Dear Politicians, Stop Making the Military a Pawn in Your Public Chess Game
By Chuck Porter
I’m going to catch hell for this, but I need to say it.
I wish that politicians would stop using the military as political props.
Without a doubt that is NOT an unpopular opinion. I think it’s safe to say that we’re all a bit fed up with the dog and pony shows that come with any election cycle. Candidates bring out active duty folks, veterans, and spouses to reinforce to their constituency how much they LOVE us.
By this point I’m sure you’re thinking that I’m writing this as a result of President Trump’s “tribute” to Chief Ryan Owens and his wife at the address to the Joint Session of Congress Tuesday night. You’re right. It was without any doubt a touching, dare I say gut wrenching moment. Watching that widow look towards the heavens and talk to her husband in the midst of a never-ending applause was a soul stirring moment.
What followed was deplorable, but totally expected. Charges from the left ranged from “political theatre” to outright personal attacks on Mrs. Owens.
My question to you is this: Is it not political theatre? The same political theatre perpetrated by every presidential administration for decades. Is that an unreasonable charge to make?
Please understand that I am in no way excusing those that chose to not at least acknowledge the moment or worse yet take to social media and make flat out asinine statements about the widow. Those are shitty people and they deserve whatever bad karma comes their way.
That said, we need to be objective about this topic. Is it no less “political theatre” when a Republican does it versus when a Democrat does it? If we question the motives of Bill Clinton, George W. Bush, or Barak Obama, is anyone out of line in suggesting that Donald Trump is beyond reproach in his motives?

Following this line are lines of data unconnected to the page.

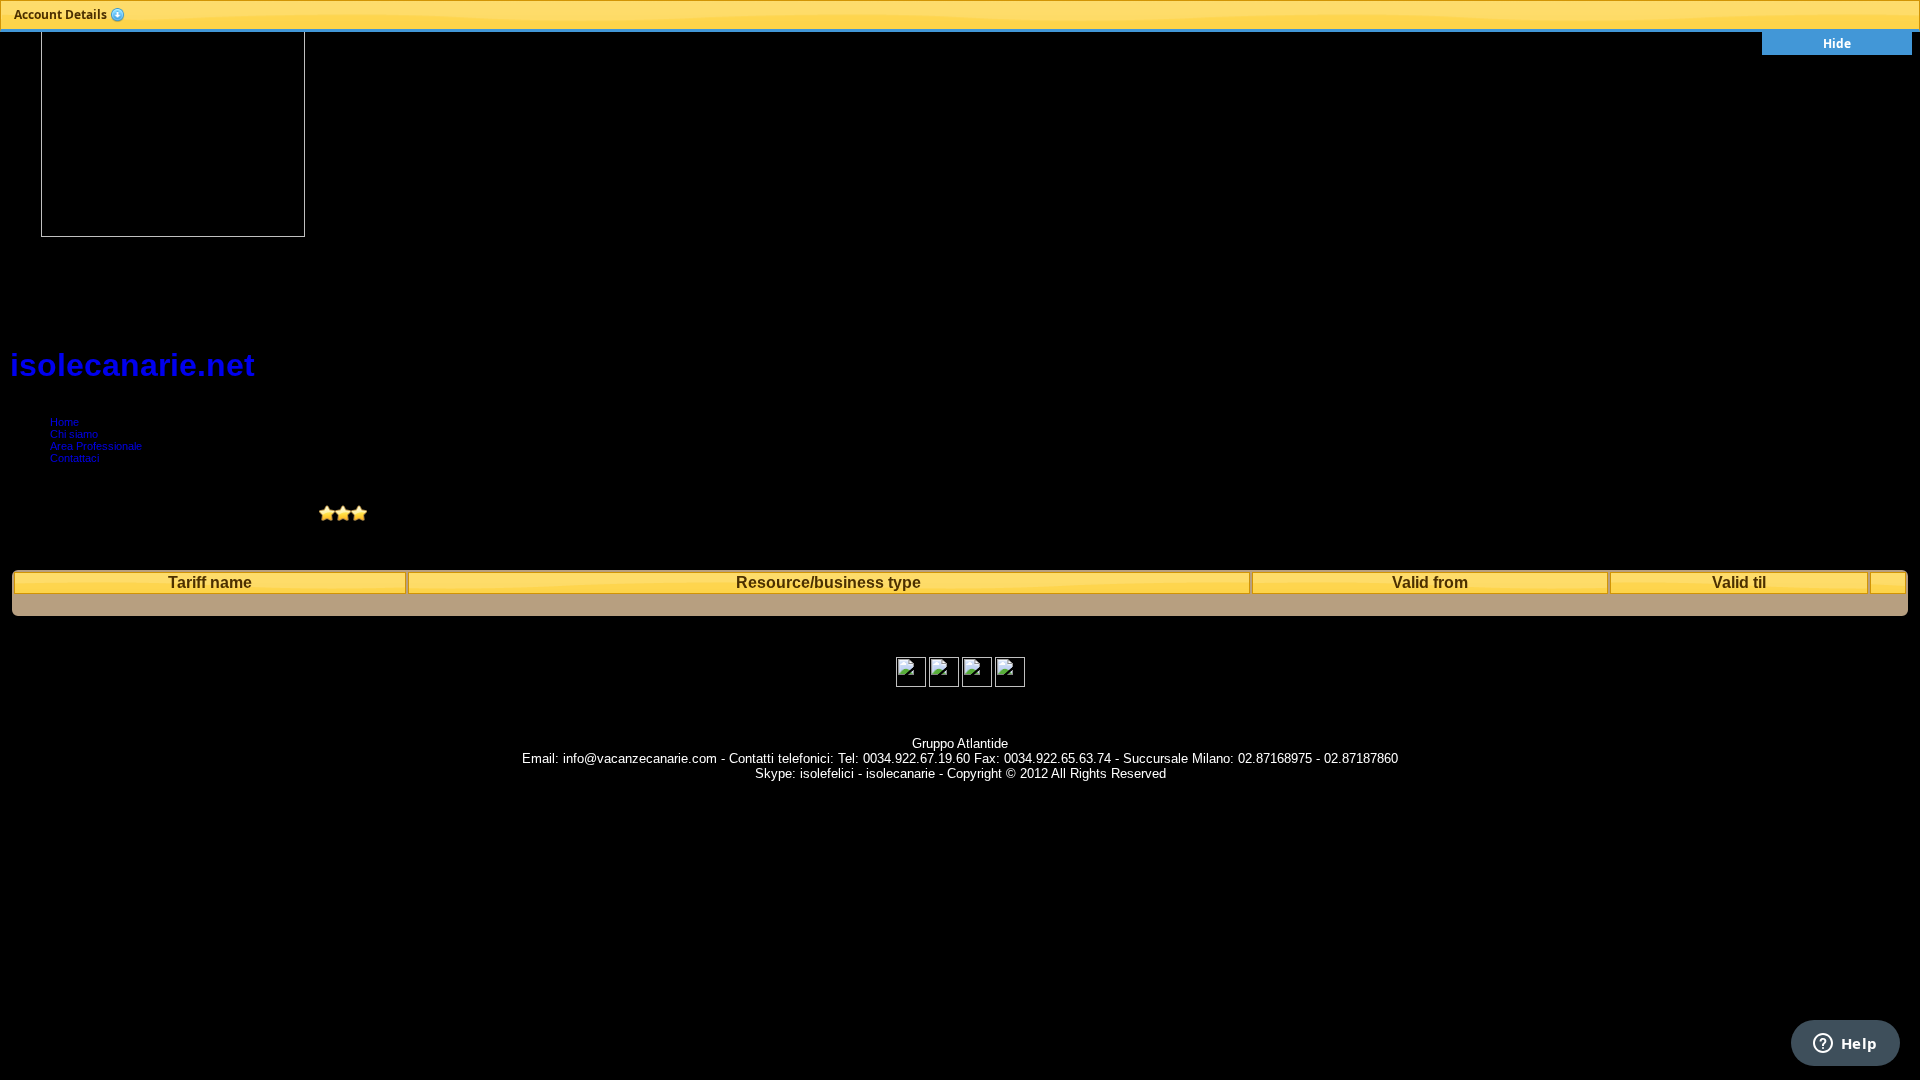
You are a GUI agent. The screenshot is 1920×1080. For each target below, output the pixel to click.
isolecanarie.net (132, 365)
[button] (69, 15)
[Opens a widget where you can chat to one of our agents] (1845, 1045)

Now I’ll concede that Democrats, generally speaking, have a long and well documented history (post Kennedy) of anti-military behavior and rhetoric so it’s easy to assume that any deference given is disingenuous on its face. That, however, does not negate the attempt to gain some political capital from the military community by those on the right when they take part in these same stunts.
The bottom line for me is this: We can avoid any sense of impropriety if politicians chose to honor the sacrifice of our military by doing so without making it a photo-op every time. Quit bringing them on stage at rallies (Ron Paul, you know better), quit tossing them up in the gallery at every State of the Union address (every President since 1981), and stop using us to elicit pseudo-patriotic emotions from your constituents to get your political agenda crammed through. “I have written this bill and this random veteran is loosely affected by it and he/she thinks it’s neat and if you don’t pass it you hate veterans and America!”
Look, I can’t say that every time a politician chooses to honor a member of our armed forces it’s a disingenuous act. I’m sure that more often than not there are good intentions, however they need to remember that perception is reality. If I perceive that what you’re doing is a publicity stunt, then it’s a publicity stunt.
To reiterate, stop using the military community as props. It’s douchey.